ENTRIES SHOWN:
============================================================

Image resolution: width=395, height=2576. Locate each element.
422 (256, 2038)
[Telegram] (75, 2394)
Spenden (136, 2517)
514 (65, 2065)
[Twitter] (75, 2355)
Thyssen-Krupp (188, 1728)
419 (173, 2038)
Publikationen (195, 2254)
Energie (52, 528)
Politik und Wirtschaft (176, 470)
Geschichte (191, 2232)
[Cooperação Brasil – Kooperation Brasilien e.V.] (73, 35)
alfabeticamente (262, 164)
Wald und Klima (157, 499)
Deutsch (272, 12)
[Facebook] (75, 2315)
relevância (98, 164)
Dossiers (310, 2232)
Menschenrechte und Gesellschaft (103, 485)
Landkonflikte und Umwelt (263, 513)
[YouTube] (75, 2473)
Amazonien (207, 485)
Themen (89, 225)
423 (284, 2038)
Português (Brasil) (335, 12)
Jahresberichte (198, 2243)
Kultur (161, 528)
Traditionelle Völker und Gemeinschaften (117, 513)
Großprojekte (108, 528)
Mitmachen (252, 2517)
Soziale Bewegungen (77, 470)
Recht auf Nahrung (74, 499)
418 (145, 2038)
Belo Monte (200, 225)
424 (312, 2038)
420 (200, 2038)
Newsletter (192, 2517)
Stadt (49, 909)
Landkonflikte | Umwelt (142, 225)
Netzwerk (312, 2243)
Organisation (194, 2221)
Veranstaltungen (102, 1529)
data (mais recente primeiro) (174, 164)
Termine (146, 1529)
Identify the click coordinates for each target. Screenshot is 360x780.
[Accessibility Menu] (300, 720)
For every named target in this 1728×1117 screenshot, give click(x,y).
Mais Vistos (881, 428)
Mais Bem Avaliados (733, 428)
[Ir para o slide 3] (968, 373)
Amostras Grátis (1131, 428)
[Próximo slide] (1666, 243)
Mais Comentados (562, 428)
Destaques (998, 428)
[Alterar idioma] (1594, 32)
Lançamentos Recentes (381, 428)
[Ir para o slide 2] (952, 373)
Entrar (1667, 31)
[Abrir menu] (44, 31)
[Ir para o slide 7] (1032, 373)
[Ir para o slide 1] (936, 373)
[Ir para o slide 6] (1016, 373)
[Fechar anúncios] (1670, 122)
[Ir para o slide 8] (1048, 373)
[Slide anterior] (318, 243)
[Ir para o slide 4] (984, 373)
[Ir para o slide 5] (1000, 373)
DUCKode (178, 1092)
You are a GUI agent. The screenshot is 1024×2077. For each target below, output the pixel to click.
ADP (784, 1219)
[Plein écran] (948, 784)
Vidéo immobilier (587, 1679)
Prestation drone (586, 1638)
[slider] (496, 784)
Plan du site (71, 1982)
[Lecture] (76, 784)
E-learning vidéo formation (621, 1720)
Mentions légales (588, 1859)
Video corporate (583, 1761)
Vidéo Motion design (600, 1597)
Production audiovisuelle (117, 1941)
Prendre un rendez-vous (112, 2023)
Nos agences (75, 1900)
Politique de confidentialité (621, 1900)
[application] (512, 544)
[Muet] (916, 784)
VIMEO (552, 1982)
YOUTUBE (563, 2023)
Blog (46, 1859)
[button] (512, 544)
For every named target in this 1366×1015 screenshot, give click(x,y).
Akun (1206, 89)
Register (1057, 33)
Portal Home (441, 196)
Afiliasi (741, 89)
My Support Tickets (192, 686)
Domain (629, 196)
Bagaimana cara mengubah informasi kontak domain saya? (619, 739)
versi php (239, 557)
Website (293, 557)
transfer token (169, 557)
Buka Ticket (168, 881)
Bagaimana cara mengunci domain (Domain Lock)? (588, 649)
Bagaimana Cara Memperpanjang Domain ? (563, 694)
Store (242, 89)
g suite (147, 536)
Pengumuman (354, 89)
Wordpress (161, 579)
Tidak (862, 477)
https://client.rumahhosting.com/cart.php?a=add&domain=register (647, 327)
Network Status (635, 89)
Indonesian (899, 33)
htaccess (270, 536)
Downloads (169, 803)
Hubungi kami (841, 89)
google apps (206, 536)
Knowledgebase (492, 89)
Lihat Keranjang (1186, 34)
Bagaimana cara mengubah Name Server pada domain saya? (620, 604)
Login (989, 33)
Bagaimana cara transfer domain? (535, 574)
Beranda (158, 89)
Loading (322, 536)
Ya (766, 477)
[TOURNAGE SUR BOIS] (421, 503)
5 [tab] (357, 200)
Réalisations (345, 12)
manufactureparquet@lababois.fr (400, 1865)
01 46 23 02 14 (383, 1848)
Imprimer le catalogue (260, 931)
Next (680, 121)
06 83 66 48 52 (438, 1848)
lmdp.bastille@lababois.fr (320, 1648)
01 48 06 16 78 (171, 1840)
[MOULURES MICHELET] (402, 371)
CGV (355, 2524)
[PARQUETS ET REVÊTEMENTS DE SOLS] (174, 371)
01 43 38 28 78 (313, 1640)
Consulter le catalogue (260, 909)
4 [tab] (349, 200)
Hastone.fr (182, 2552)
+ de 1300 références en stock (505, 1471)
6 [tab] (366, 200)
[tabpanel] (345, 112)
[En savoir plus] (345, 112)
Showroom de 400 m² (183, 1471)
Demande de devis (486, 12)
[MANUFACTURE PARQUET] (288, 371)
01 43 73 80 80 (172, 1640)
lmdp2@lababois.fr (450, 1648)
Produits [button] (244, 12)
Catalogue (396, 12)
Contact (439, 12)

============================================================

WHAT YOU WILL DO:
From the entries above, print the lines beginning at the one with "Themen (89, 225)" and stopping after the one with "ADP (784, 1219)", exactly as written and with nothing else.

THE ANSWER:
Themen (89, 225)
423 (284, 2038)
Português (Brasil) (335, 12)
Jahresberichte (198, 2243)
Kultur (161, 528)
Traditionelle Völker und Gemeinschaften (117, 513)
Großprojekte (108, 528)
Mitmachen (252, 2517)
Soziale Bewegungen (77, 470)
Recht auf Nahrung (74, 499)
418 (145, 2038)
Belo Monte (200, 225)
424 (312, 2038)
420 (200, 2038)
Newsletter (192, 2517)
Stadt (49, 909)
Landkonflikte | Umwelt (142, 225)
Netzwerk (312, 2243)
Organisation (194, 2221)
Veranstaltungen (102, 1529)
data (mais recente primeiro) (174, 164)
Termine (146, 1529)
Identify the click coordinates for each target. Screenshot is 360x780.
[Accessibility Menu] (300, 720)
For every named target in this 1728×1117 screenshot, give click(x,y).
Mais Vistos (881, 428)
Mais Bem Avaliados (733, 428)
[Ir para o slide 3] (968, 373)
Amostras Grátis (1131, 428)
[Próximo slide] (1666, 243)
Mais Comentados (562, 428)
Destaques (998, 428)
[Alterar idioma] (1594, 32)
Lançamentos Recentes (381, 428)
[Ir para o slide 2] (952, 373)
Entrar (1667, 31)
[Abrir menu] (44, 31)
[Ir para o slide 7] (1032, 373)
[Ir para o slide 1] (936, 373)
[Ir para o slide 6] (1016, 373)
[Fechar anúncios] (1670, 122)
[Ir para o slide 8] (1048, 373)
[Slide anterior] (318, 243)
[Ir para o slide 4] (984, 373)
[Ir para o slide 5] (1000, 373)
DUCKode (178, 1092)
You are a GUI agent. The screenshot is 1024×2077. For each target below, output the pixel to click.
ADP (784, 1219)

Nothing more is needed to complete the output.